● À FAIRE
A - Recopiez fidèlement le passage de l'extrait sur le fauteuil SILQ, de "SILQ est-il pour" à "votre recherche ?".
B - Relevez tous les nombres écrits en chiffres dans l'extrait sur le fauteuil SILQ.

Le dernier fauteuil de Steelcase évoque le mot anglais pour soie. A raison : le siège s’adapte sans intervention mécanique à tous les corps. James Ludwig, vice-président Design global et ingénierie de Steelcase a mené toutes les recherches et présente son bébé. Interview.
Du suspense, il y en a eu pour le lancement de SILQ par Steelcase. James Ludwig, vice-président, design global et ingénierie du leader mondial de l’aménagement des espaces de travail est venu jusqu’en Europe dévoiler le design et quelques secrets de ce fauteuil, sa dernière création et futur produit iconique de la marque. Le 30 janvier, il le présentait en vidéo sur « Facebook live », cette application du réseau social qui autorise la diffusion en direct. Plus de 1300 spectateurs étaient présents, ils ont partagé l’intervention plus de 260 fois, ont commenté autant de fois. La vidéo a maintenant dépassé les 5 000 vues. La campagne publicitaire diffusée sur l’ensemble des réseaux sociaux pendant les semaines précédentes pour éveiller la curiosité a été un succès. Il faut dire que SILQ propose une toute nouvelle conception du siège de bureau qui répond intuitivement aux mouvements humains sans l’utilisation de mécanismes.
SILQ est-il pour vous l’aboutissement de votre travail ?
James Ludwig : Oui. Nous avons entre trois à quatre projets par an. Là, c’est un projet très important sur lequel nous travaillons depuis 2008 (NDLR, l’entreprise basée au Michigan dispose d’une cellule de recherche et de prospective). J’avais une idée : s’affranchir de tous les mécanismes d’un traditionnel siège de bureau. Mais je ne savais pas comment y arriver et quel matériau pouvait permettre d’y parvenir. Celui-ci n’existait pas à l’époque. Mais au cours des années, avec cette idée en tête, le département design a travaillé de nouveaux matériaux comme la fibre de carbone, présente dans les industries automobile, nautique…
Comment s’est déroulée votre recherche ?

● DONNÉES RECUEILLIES
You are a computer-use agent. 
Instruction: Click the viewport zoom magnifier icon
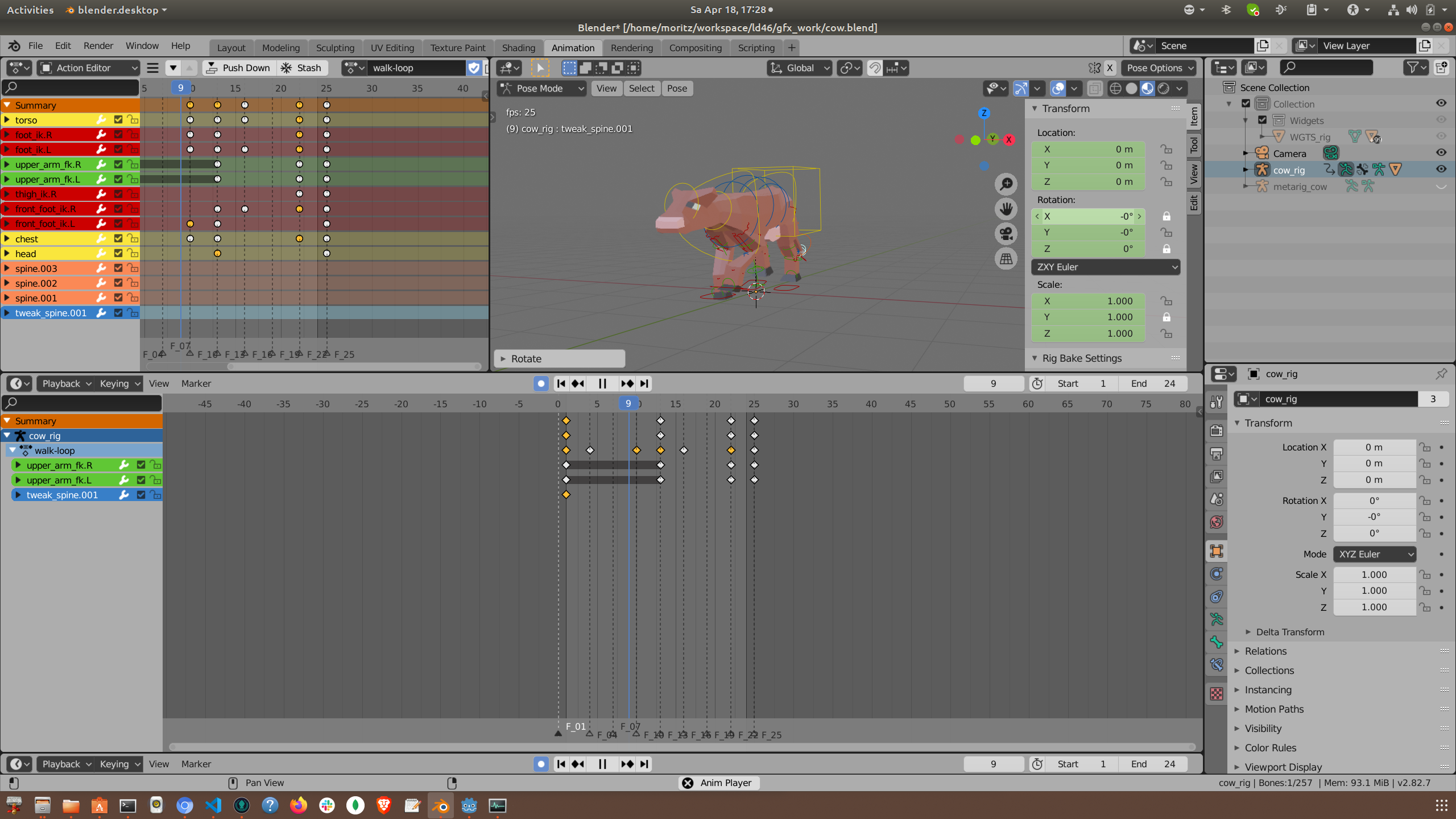click(1006, 184)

● RÉPONSES ATTENDUES
A -
SILQ est-il pour vous l’aboutissement de votre travail ?
James Ludwig : Oui. Nous avons entre trois à quatre projets par an. Là, c’est un projet très important sur lequel nous travaillons depuis 2008 (NDLR, l’entreprise basée au Michigan dispose d’une cellule de recherche et de prospective). J’avais une idée : s’affranchir de tous les mécanismes d’un traditionnel siège de bureau. Mais je ne savais pas comment y arriver et quel matériau pouvait permettre d’y parvenir. Celui-ci n’existait pas à l’époque. Mais au cours des années, avec cette idée en tête, le département design a travaillé de nouveaux matériaux comme la fibre de carbone, présente dans les industries automobile, nautique…
Comment s’est déroulée votre recherche ?

B -
30
1300
260
5 000
2008